● **PROBLEM REQUIREMENTS**: Whatever precedes the line containing "Task: Click the Actions play circle icon" is not copied; that line and every line after it through the final one below are copied exactly, except pictures.

EXERCISE DATA: Begin

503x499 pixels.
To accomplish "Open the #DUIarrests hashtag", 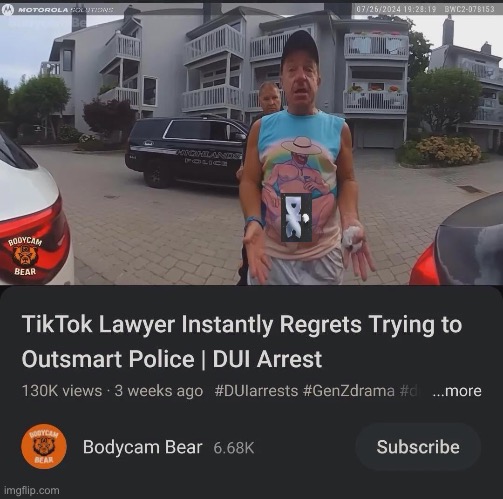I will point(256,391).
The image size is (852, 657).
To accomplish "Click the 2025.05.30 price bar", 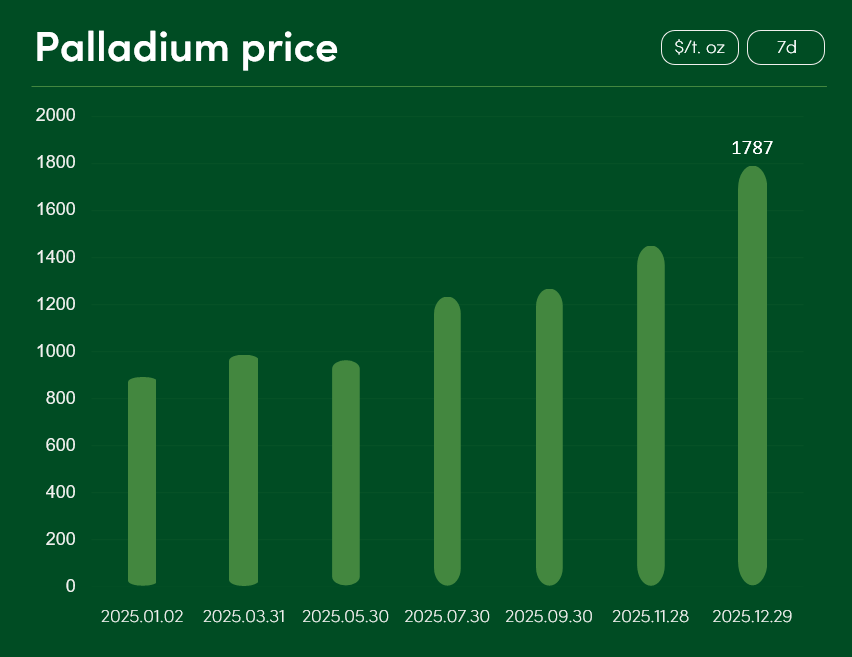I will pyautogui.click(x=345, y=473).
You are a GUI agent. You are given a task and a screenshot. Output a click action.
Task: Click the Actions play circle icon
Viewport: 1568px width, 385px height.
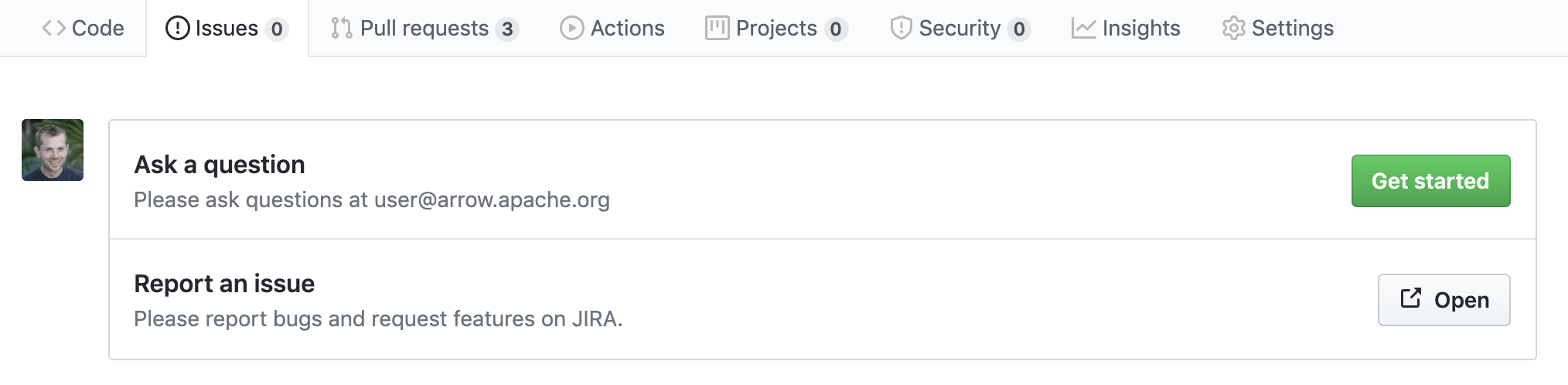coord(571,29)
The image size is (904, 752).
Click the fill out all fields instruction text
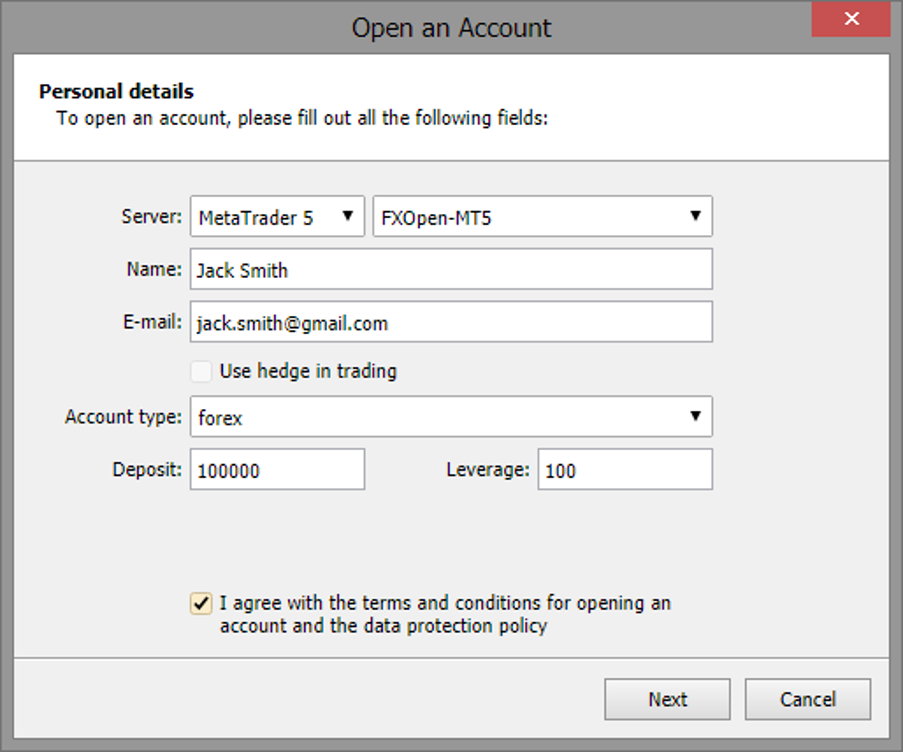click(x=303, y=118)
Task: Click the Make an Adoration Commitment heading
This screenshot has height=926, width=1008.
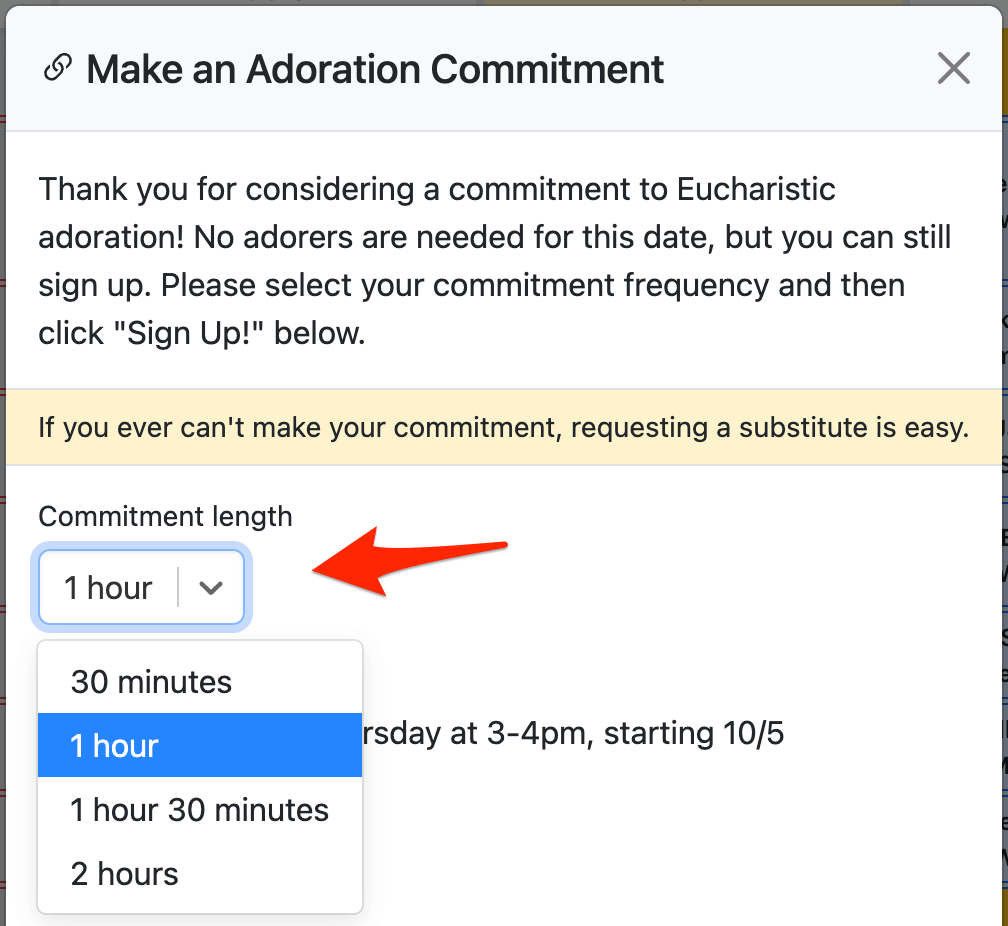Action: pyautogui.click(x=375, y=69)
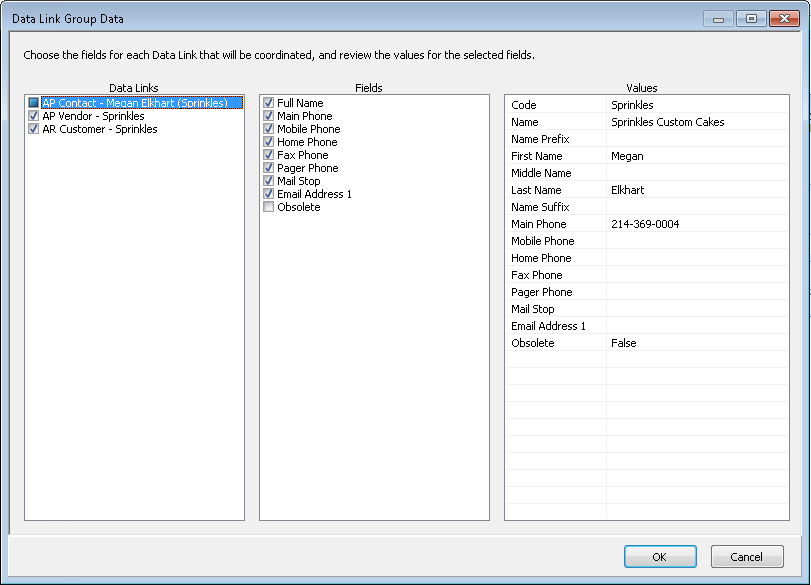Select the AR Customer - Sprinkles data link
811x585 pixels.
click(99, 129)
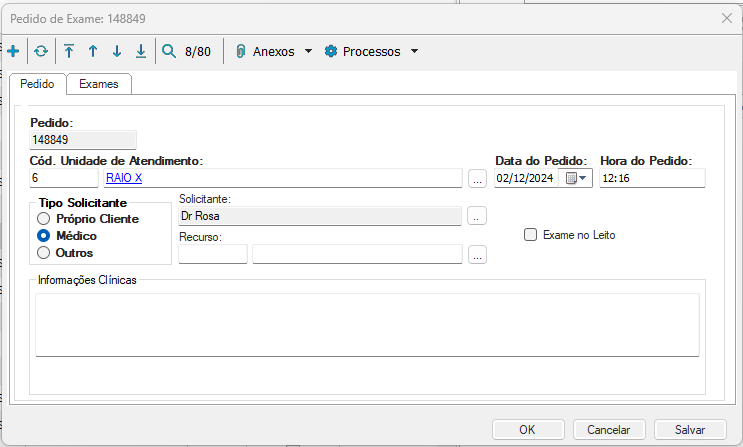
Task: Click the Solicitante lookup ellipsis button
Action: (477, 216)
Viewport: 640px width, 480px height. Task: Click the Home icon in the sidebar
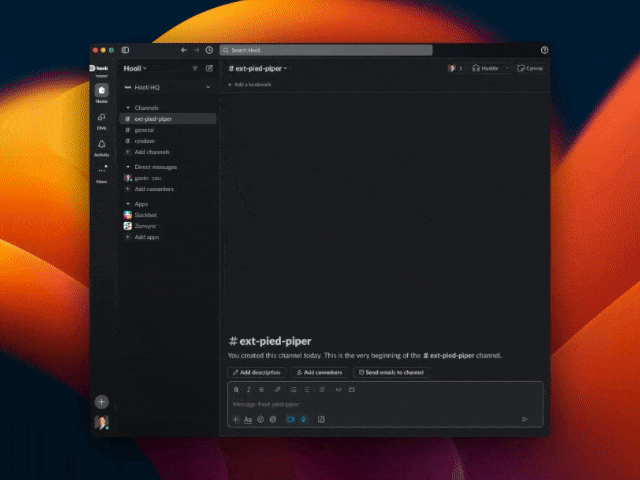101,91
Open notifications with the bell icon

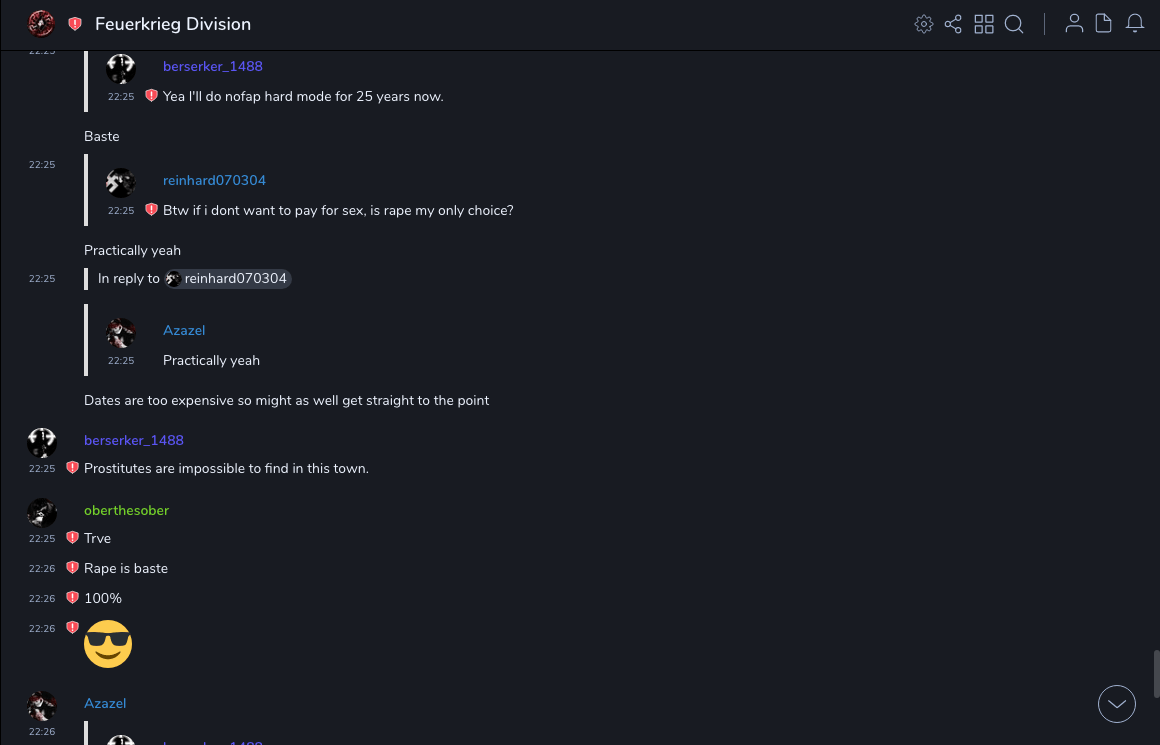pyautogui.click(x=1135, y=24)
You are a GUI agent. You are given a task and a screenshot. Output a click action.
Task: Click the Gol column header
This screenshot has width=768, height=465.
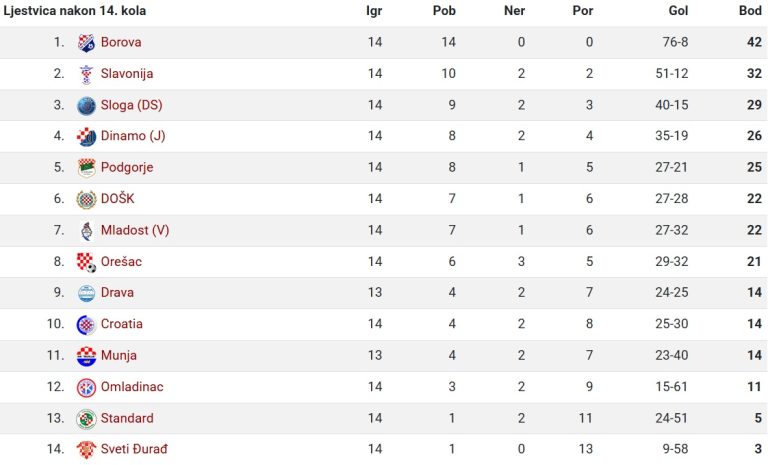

EXERCISE DATA: End

● **FINAL ANSWER**:
Task: Click the Actions play circle icon
Viewport: 1568px width, 385px height.
coord(571,29)
The image size is (904, 752).
Click the fill out all fields instruction text
click(x=303, y=118)
Task: Click the Make an Adoration Commitment heading
This screenshot has height=926, width=1008.
Action: pyautogui.click(x=375, y=69)
Select the AR Customer - Sprinkles data link
811x585 pixels.
click(99, 129)
Task: Click the Solicitante lookup ellipsis button
Action: (477, 216)
Viewport: 640px width, 480px height. Task: Click the Home icon in the sidebar
101,91
Open notifications with the bell icon

pyautogui.click(x=1135, y=24)
You are a GUI agent. You are given a task and a screenshot. Output a click action.
Task: Click the Gol column header
This screenshot has width=768, height=465.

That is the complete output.